CustomFIRE has the expertise to outfit fire fighters with the exact apparatus they need. From the mini / mid pumpers, to the largest pumper or rescue squad, our custom capabilities give you the most for your investment.

CustomFIRE stands alone in the industry with our unique "concealed" all-bolted premium construction style, and the renowned Full Response trademarked crew compartment. Bolting a body is universally considered to be a superior method of assembly. Bolted construction provides for mixing construction materials and selecting each metal candidate according to its best function. Bolted construction also ensures ease of future revisions and reparability.

CustomFIRE perfects each apparatus with Pro-E engineering software and then laser cuts each part to ensure a technologically advanced precision fit, and an "unmatched" high standard in parts accuracy and quality.

History of CustomFIRE As featured in the Iowa Firefighter Newspaper June 2002 issue by Jeff Gargano
Wayde Kirvida’s roots in the fire truck building business go back four generations to the days when horse-drawn wagons were still being used to fight fires in Lindstrom, MN.

Wayde’s great-grandfather, Elmer Abrahamson, had a blacksmith shop, was the town’s mayor and was on the local fire department. When his town needed a fire truck, Abrahamson built them one. Others saw what he had created and the business took off from there.

Abrahamson's daughter was dating Mitchell Kirvida, who was from a Russian farming family. When they married, Kirvida joined the thriving business, known as Minnesota Fire Equipment. Later, Mitch’s son, Jim, joined his grandfather and father learning their traditional values.

The values Jim learned early on with his grandfather and father became the bedrock of their own father and son company, Custom Fire Apparatus, Inc. (CustomFIRE). Now his son, Wayde, represents the fourth generation of fire truck builders in the business.

CustomFIRE was incorporated in the late 1970’s. Jim started building pickup mounted grass rig units in a 40' by 40' airplane hangar in Osceola, WI. The company quickly outgrew the airplane hangar. "I think with the roots of the company, we can identify with the small volunteer fire departments. Dad tells the story of how they would tape off half of a truck and paint it, then paint the other half because the hangar was so small," Wayde Kirvida said.

In 1982, the City of Osceola approached Jim Kirvida about purchasing a vacant aircraft factory across the taxiway from the airplane hangar he was using.

"The building was much larger than he needed. It was so big, that when he moved the shop in, there was still plenty of room for Jim and his friends to race cars around inside," Wayde said. Today, the company occupies 45,000 sq. ft. and employs 35 people who custom build 30 to 36 trucks a year.
Wayde said his father developed the Full Response® cab that really gained popularity in the late 1980s.

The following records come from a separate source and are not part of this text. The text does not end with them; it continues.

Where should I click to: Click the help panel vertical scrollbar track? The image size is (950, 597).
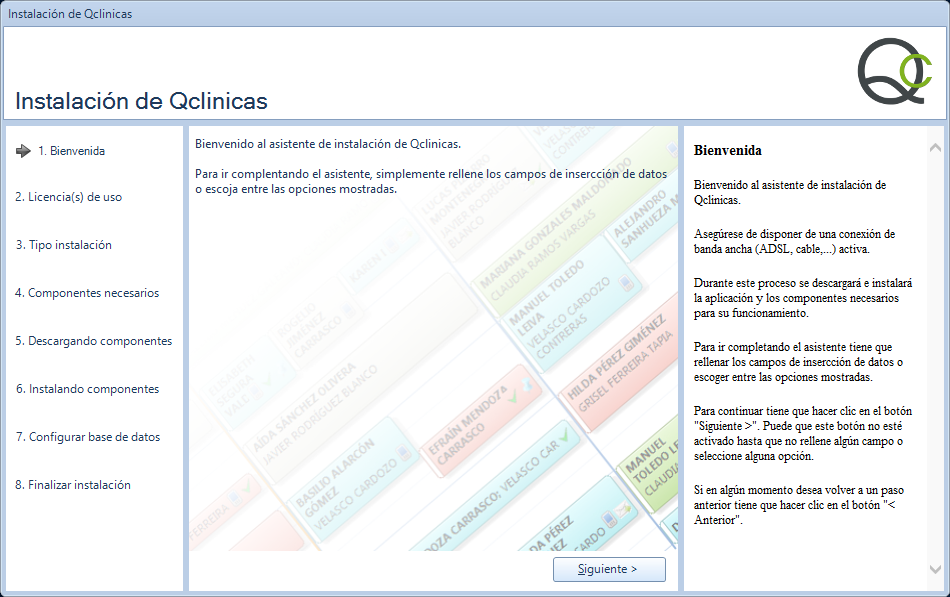click(935, 350)
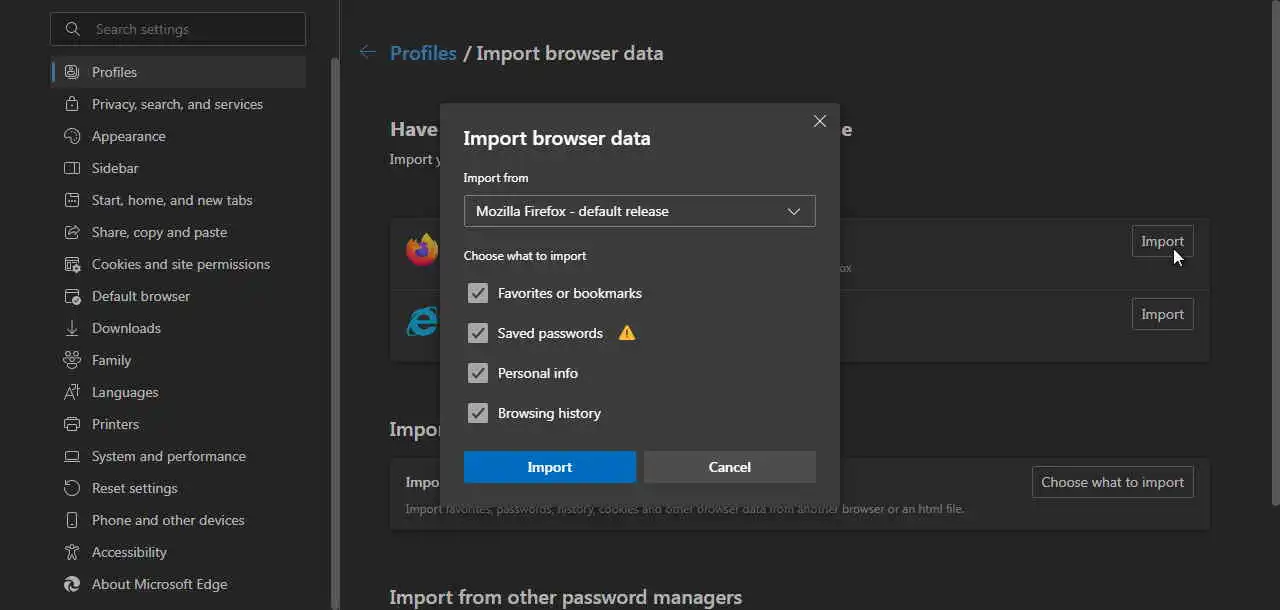This screenshot has height=610, width=1280.
Task: Click the Appearance palette icon in sidebar
Action: (72, 136)
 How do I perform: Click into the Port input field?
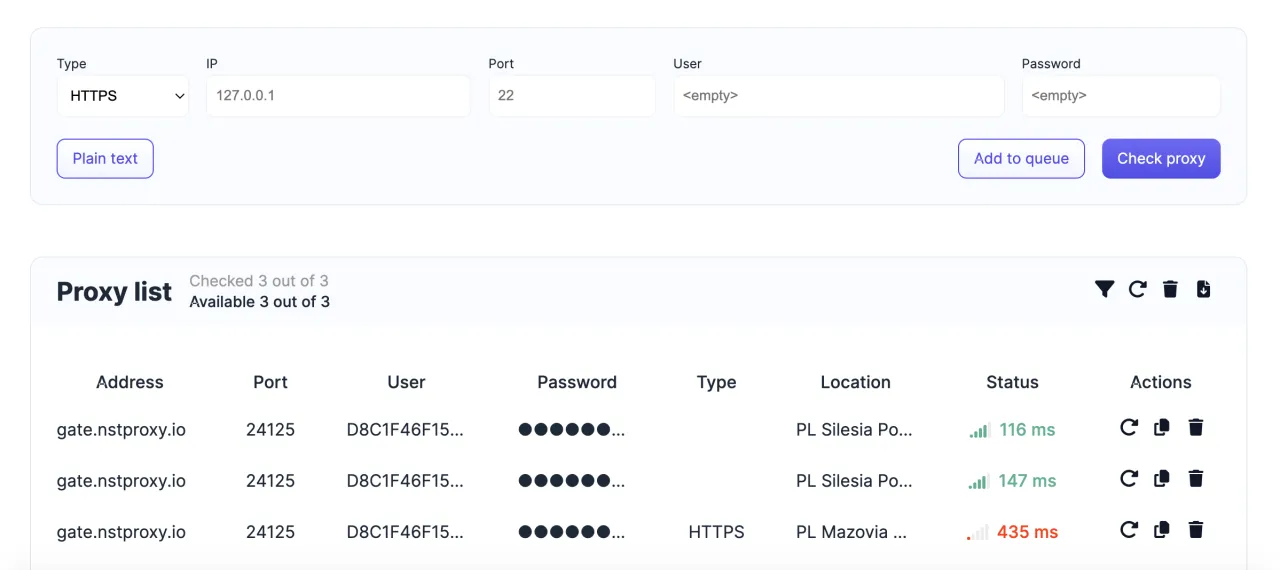coord(571,96)
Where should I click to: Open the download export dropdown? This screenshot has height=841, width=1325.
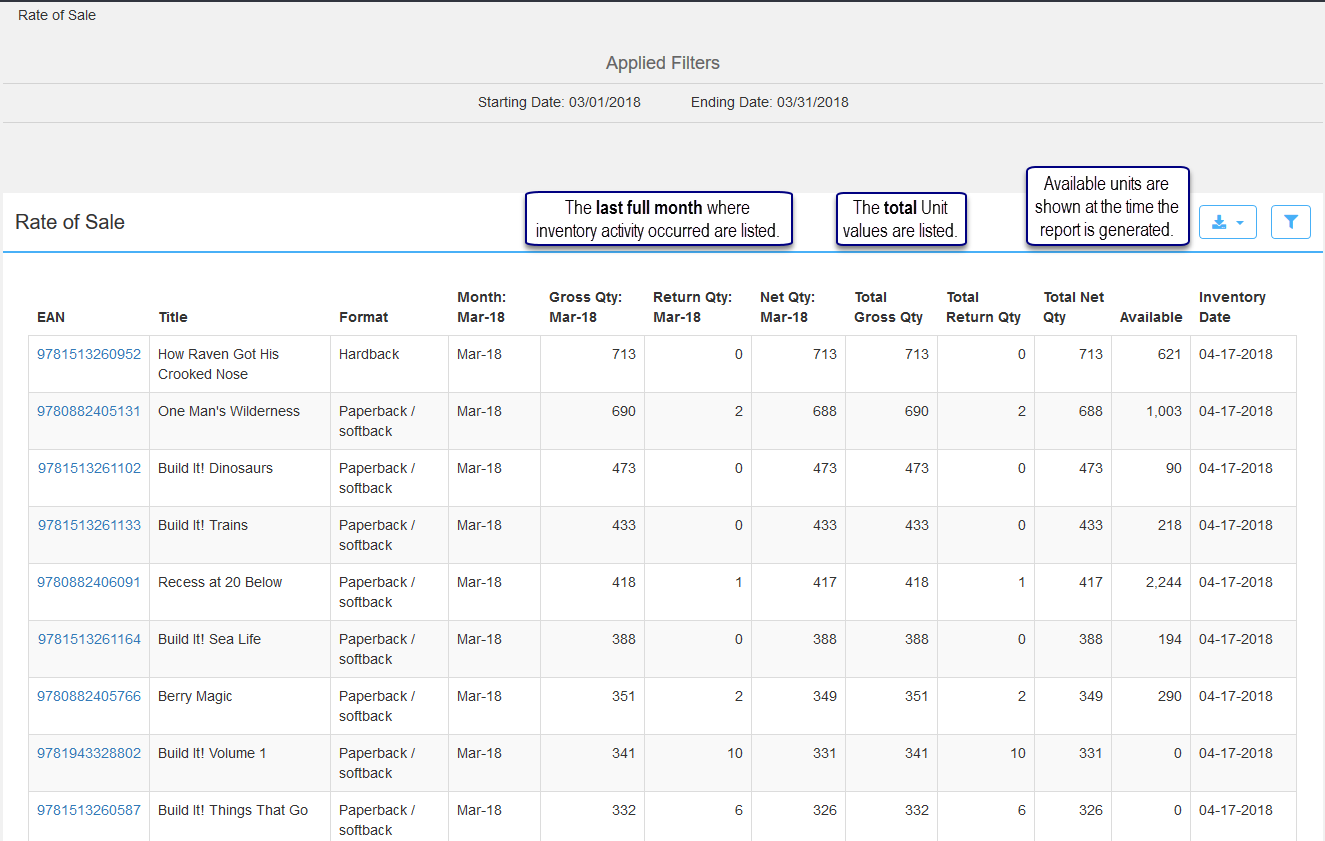click(x=1227, y=222)
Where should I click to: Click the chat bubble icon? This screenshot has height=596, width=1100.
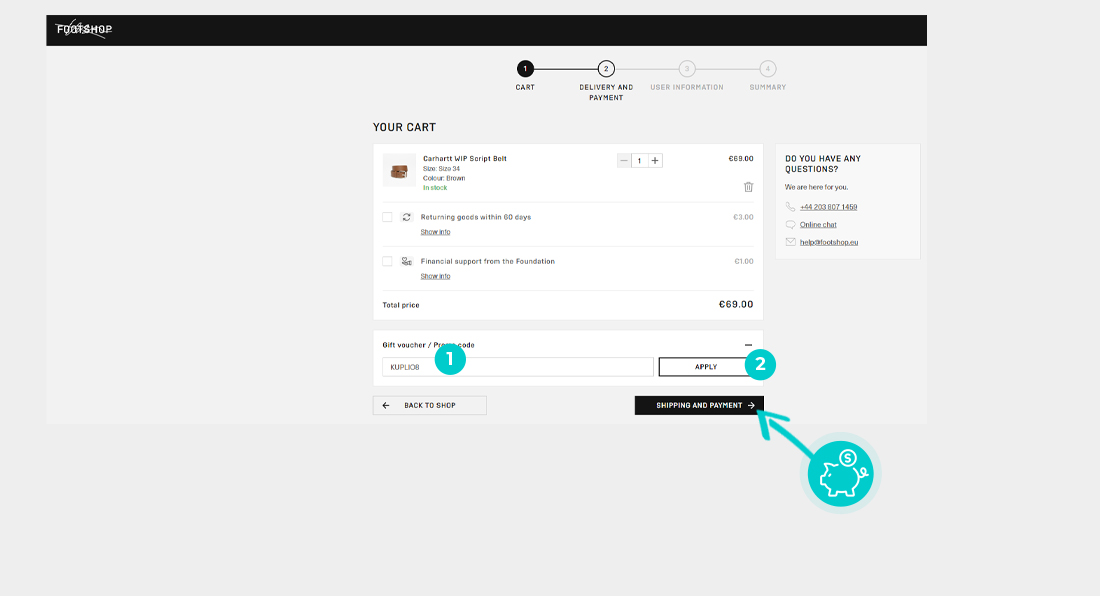click(x=790, y=225)
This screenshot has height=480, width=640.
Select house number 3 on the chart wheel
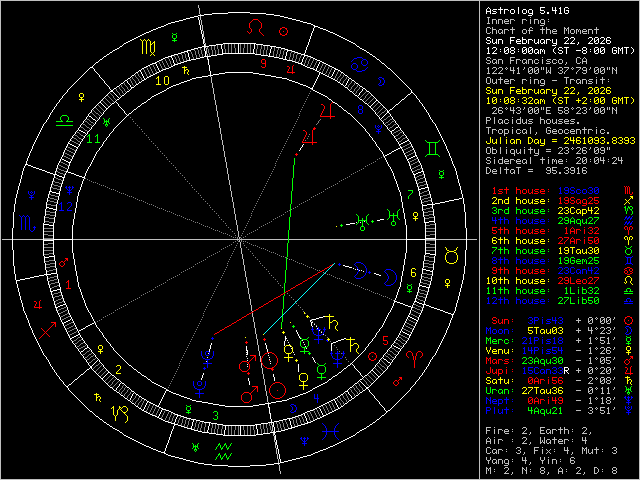214,415
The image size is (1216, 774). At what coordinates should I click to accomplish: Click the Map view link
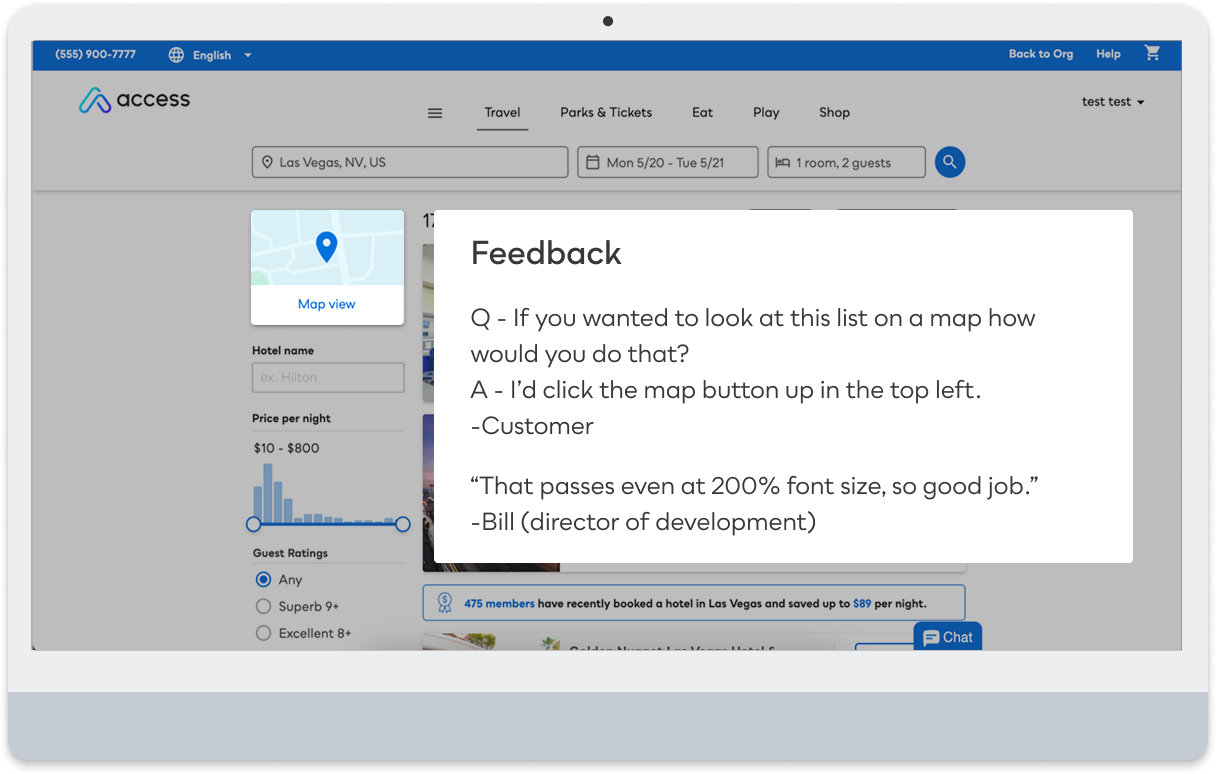click(327, 304)
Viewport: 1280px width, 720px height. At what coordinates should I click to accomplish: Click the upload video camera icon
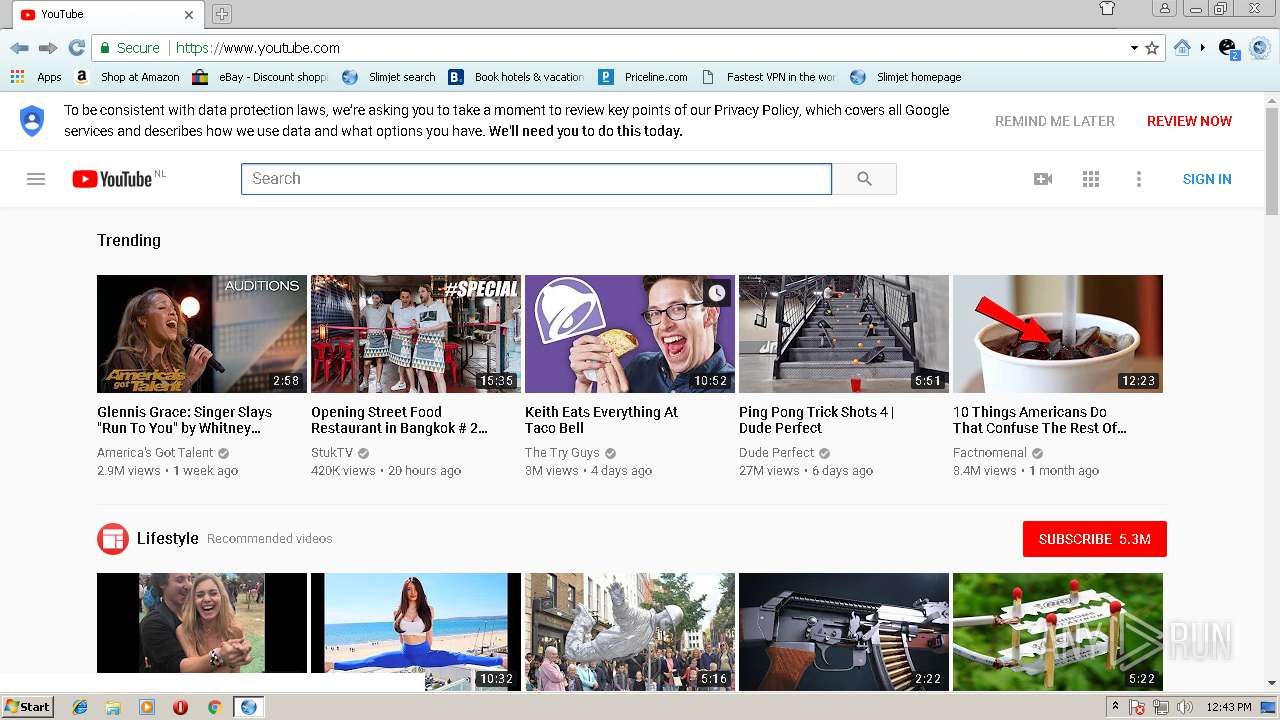click(1042, 179)
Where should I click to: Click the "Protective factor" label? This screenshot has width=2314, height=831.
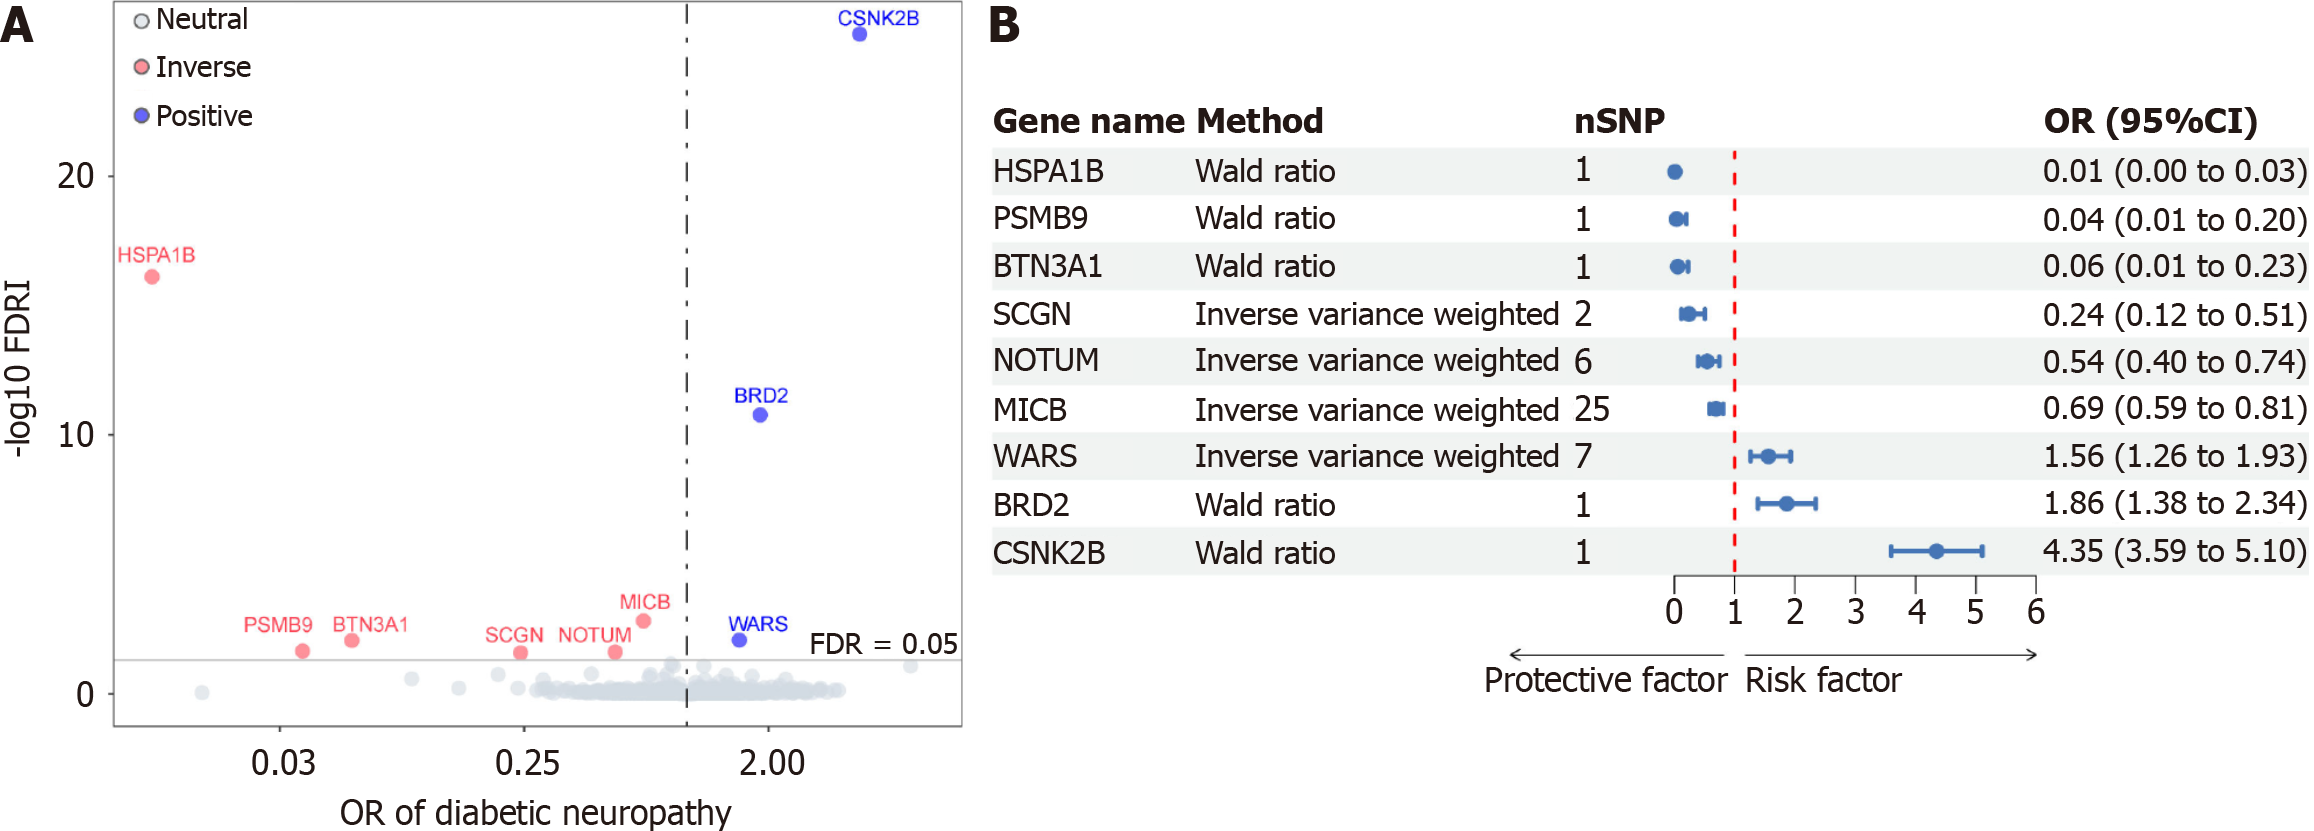coord(1605,680)
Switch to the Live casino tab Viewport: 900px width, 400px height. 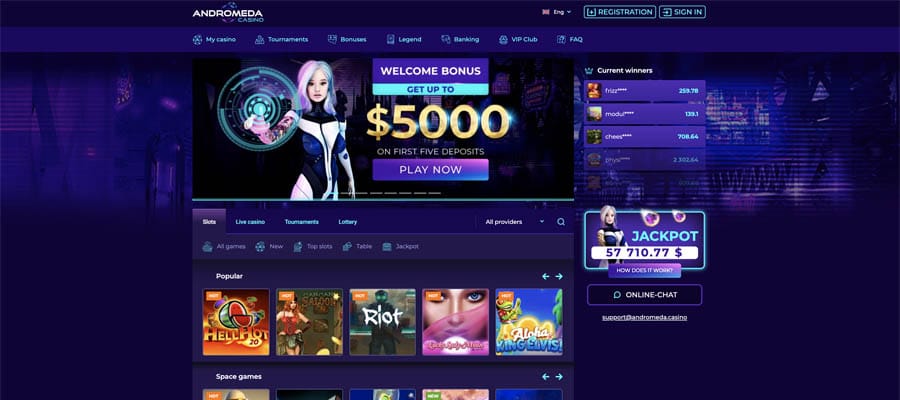click(x=250, y=222)
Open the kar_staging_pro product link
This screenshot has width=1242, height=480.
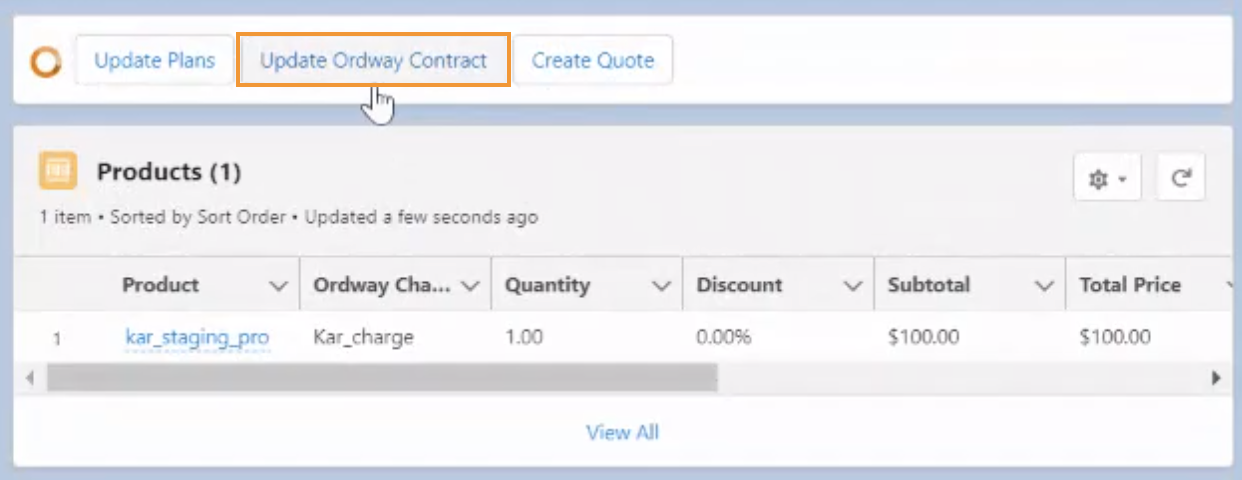point(197,337)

"The natural progression was to have a cab where firefighters were enclosed in a safe environment," Wayde said. "He gained a reputation for being innovative and for addressing needs in a more efficient manner. The word "custom" wasn't used much when he started the company. Today, a lot of builders say they build custom vehicles. But we build what departments want," Wayde said.

Wayde said gaining the Waterous pump line was a huge bonus for the company in the beginning.
"CustomFIRE was the new kid on the block. When Waterous awarded us the pump line, it allowed us to serve key customers in St. Paul, the twin city suburbs, and Wisconsin," Wayde said.

The company consistently grew into offering more elaborate and complex products- pioneering the use of electronic valves and stainless steel for apparatus bodies and crew cabs.

Wayde got into the business at age 14, working summers and Christmas break, cleaning up and sweeping floors. As he got older, he started making deliveries and attending shows. He worked with the various departments in the company.

While obtaining an engineering degree from Marquette, Wayde did an internship with Waterous Company in St. Paul, working with the pump design engineer. "It was a very positive experience. Plus I was able to work with people I'd seen at trade shows since I was five-years-old," Wayde

After college, Wayde worked as a design engineer for six months before coming to work at CustomFIRE. He did design work for three years before going into marketing and sales in July of 2001.

"We're interested in growing recognition of the company. We're taking a grass roots approach. Quality in the product line comes first," Wayde said.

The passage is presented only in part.